Kaufman defies convention with "Synecdoche"
By Bob Tourtellotte
CANNES, France (Reuters) - "Synecdoche, New York" is, by a long shot, the hardest title to pronounce at this year's Cannes film festival, and the movie's writer/director Charlie Kaufman wants it that way.
New York is the easy part. Synecdoche, for the record, is pronounced "sin-ek-duh-kee" with the accent on "ek," and people familiar with the U.S. town of Schenectady, New York, should have little trouble saying it. The rest might need help.
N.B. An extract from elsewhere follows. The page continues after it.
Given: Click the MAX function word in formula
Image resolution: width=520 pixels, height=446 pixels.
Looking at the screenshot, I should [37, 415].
"I like titles that are a little difficult because it's kind of counter-intuitive," Kaufman told reporters on Friday ahead of the Cannes premiere of what is his directorial debut.
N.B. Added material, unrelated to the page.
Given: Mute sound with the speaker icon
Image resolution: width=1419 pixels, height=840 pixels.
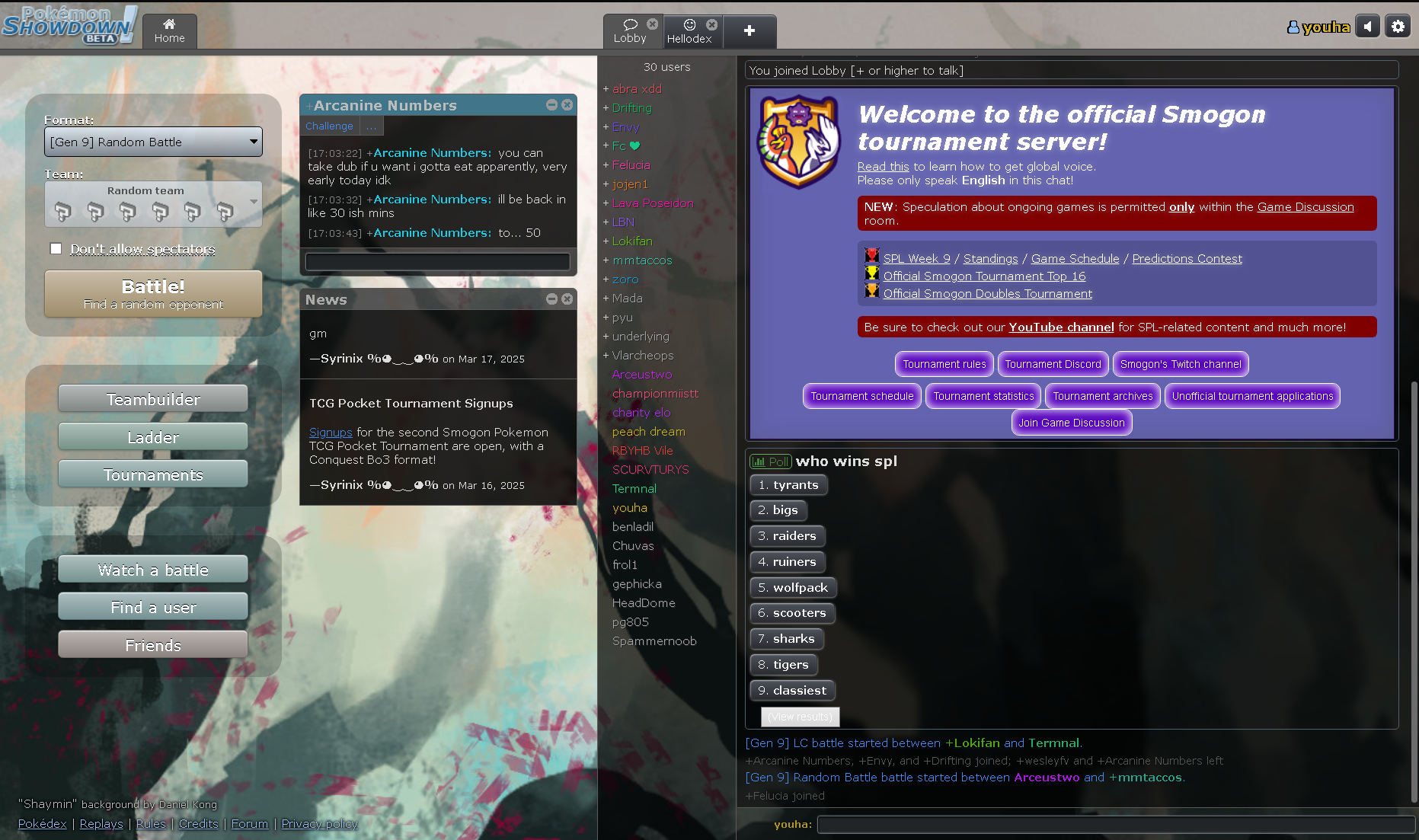Looking at the screenshot, I should (x=1367, y=27).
The title defies conventional filmmaking. Movie studios and theatre owners have found over more than 100 years of cinema that it is easier to attract audiences with an easy title.
But Kaufman, 49, is known for pushing the boundaries of storytelling and being highly successful at doing so.
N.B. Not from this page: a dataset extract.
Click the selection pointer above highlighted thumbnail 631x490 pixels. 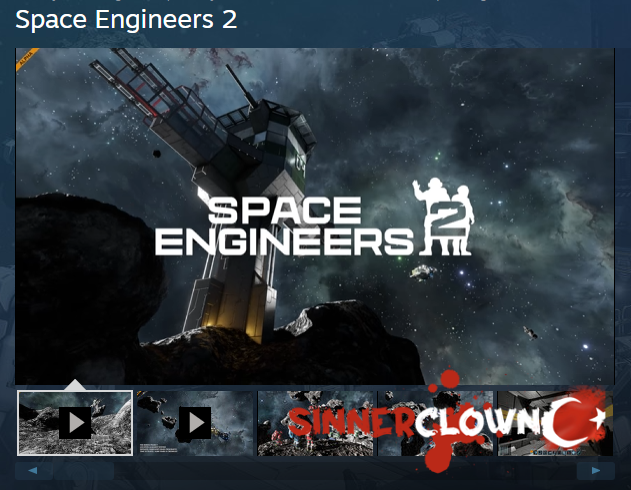pyautogui.click(x=75, y=385)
He penned "Being John Malkovich," about a man who is able to live inside the head of famous actor Malkovich, and "Adaptation," in which a writer named Charlie Kaufman has difficulty adapting a novel into a movie.
Kaufman is no stranger to offbeat titles either. He penned quirky romance "Eternal Sunshine of the Spotless Mind."
"It was really hard to remember, that title. I couldn't remember it for the longest time," he said. "Then, pretty soon I remembered it, and everyone seems to know it now." Continued...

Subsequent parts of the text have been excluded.